Friday, October 28, 2016

29 Correlated Subqueries



1.  Explain the main difference between correlated and non-correlated subqueries ? 
As explained in Multiple-Row Subqueries Practice > Problem 3:
Correlated subquery is executed multiple times once for each intermediate result row from outer query And for each row of the intermediate results inner correlated subquery is executed, if the inner correlated subquery is satisfied, that row becomes part of final results from the whole query. A correlated subquery will get a candidate row from an outer query, execute the inner query using candidate row value, and use values from the inner query to qualify or disqualify the candidate row.
Non-correlated subquery: result/s of inner query are calculated first and reused throughout the execution of outer query.

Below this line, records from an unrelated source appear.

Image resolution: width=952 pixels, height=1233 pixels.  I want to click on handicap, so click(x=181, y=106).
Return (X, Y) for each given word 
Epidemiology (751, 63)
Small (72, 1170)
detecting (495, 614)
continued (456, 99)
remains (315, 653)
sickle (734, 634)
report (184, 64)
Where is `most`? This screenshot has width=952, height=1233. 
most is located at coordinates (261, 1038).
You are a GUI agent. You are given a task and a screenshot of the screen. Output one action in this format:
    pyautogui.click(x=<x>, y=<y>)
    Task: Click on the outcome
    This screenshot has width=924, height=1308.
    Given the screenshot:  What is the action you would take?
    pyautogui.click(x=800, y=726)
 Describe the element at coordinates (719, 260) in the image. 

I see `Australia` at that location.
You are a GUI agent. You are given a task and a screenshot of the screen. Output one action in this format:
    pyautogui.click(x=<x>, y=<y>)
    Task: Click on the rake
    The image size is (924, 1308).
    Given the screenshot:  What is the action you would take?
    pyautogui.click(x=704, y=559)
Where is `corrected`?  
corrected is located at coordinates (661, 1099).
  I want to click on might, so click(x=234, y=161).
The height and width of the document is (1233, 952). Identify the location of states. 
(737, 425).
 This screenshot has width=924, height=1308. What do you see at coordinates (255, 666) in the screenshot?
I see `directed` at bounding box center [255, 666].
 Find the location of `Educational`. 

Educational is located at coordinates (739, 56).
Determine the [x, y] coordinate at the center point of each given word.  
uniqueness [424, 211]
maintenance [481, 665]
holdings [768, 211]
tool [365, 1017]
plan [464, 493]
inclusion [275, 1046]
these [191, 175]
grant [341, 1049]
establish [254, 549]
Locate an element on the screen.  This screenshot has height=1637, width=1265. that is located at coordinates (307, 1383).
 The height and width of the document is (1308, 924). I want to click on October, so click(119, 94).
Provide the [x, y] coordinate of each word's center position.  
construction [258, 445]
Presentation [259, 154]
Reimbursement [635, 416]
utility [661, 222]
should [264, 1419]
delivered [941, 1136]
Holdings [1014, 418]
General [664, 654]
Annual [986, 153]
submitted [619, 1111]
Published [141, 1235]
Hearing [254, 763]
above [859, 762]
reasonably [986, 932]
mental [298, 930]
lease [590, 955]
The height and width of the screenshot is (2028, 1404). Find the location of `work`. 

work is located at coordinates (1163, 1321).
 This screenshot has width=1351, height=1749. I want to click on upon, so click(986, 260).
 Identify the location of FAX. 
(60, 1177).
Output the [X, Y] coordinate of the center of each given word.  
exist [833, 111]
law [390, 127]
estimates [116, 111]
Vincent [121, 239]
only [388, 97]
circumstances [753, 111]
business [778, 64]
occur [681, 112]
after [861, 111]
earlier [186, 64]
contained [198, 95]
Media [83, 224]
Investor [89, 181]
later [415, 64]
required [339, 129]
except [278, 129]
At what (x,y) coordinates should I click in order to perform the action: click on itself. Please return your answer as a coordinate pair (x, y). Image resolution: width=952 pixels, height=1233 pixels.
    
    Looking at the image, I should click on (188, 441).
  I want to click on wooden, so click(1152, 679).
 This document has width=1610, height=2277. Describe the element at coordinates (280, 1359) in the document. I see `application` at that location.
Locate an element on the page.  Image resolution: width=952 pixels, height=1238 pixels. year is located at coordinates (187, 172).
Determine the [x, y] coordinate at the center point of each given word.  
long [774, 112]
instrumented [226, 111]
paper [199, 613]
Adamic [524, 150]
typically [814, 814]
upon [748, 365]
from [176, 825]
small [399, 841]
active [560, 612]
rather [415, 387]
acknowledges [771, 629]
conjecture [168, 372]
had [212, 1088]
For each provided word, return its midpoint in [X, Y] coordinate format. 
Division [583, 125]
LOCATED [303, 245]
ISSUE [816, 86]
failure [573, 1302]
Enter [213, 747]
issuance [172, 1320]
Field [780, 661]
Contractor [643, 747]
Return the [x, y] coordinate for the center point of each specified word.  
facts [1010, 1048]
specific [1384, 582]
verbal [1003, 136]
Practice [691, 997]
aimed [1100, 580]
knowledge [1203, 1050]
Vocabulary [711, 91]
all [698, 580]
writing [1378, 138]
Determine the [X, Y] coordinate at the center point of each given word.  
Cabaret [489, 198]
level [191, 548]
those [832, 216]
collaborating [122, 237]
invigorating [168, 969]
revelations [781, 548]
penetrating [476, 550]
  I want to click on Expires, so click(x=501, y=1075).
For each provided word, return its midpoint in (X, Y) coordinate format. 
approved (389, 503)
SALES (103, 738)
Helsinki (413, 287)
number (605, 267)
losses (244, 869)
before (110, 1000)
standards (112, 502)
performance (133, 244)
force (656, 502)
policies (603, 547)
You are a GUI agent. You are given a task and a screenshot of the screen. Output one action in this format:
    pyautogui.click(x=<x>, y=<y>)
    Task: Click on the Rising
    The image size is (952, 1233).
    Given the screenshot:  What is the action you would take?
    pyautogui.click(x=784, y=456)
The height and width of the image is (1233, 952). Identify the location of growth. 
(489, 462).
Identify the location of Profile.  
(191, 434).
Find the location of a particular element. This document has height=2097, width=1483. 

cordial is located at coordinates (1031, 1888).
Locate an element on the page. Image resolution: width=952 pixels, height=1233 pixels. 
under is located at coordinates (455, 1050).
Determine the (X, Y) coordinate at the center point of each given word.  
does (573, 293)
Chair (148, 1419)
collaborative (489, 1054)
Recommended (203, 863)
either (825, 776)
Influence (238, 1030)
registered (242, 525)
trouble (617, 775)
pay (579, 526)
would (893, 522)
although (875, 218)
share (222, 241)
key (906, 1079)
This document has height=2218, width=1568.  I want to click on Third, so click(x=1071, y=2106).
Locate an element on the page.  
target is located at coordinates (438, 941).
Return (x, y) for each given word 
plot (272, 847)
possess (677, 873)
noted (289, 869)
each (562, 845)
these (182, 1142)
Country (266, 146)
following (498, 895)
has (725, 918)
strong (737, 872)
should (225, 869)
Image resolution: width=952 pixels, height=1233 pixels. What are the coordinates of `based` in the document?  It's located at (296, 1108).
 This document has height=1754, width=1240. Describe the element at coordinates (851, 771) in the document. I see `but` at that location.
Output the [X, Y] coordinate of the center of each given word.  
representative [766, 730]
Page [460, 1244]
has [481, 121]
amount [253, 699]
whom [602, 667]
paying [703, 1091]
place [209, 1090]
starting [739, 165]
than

2.  Write a query that lists the highest earners for each department. Include the last_name, department_id, and the salary for each employee.
WITH highs AS ( SELECT NVL(department_id,-1), MAX(salary) FROM employees GROUP BY NVL(department_id,-1))
SELECT last_name, department_id, salary
FROM employees
WHERE (NVL(department_id,-1), salary) IN (SELECT * FROM highs );

or

SELECT oe.last_name, oe.department_id, oe.salary
FROM employees oe
WHERE oe.salary = (SELECT MAX(ie.salary) FROM employees ie WHERE NVL(ie.department_id,-1) = NVL(oe.department_id,-1));

LAST_NAME
DEPARTMENT_ID
SALARY
King
90
24000
Whalen
10
4400
Higgins
110
12000
Abel
80
11000
Grant

7000
Mourgos
50
5800
Hunold
60
9000
Hartstein
20
13000

3.  Examine the following select statement and finish it so that it will return the last_name, department_id, and salary of employees who have at least one person reporting to them. So we are effectively looking for managers only. In the partially written SELECT statement, the WHERE clause will work as it is. It is simply testing for the existence of a row in the subquery.

SELECT (enter columns here)
FROM (enter table name here) outer
WHERE 'x' IN (SELECT 'x'
FROM (enter table name here) inner
WHERE inner(enter column name here) = inner(enter column name here)

Finish off the statement by sorting the rows on the department_id column.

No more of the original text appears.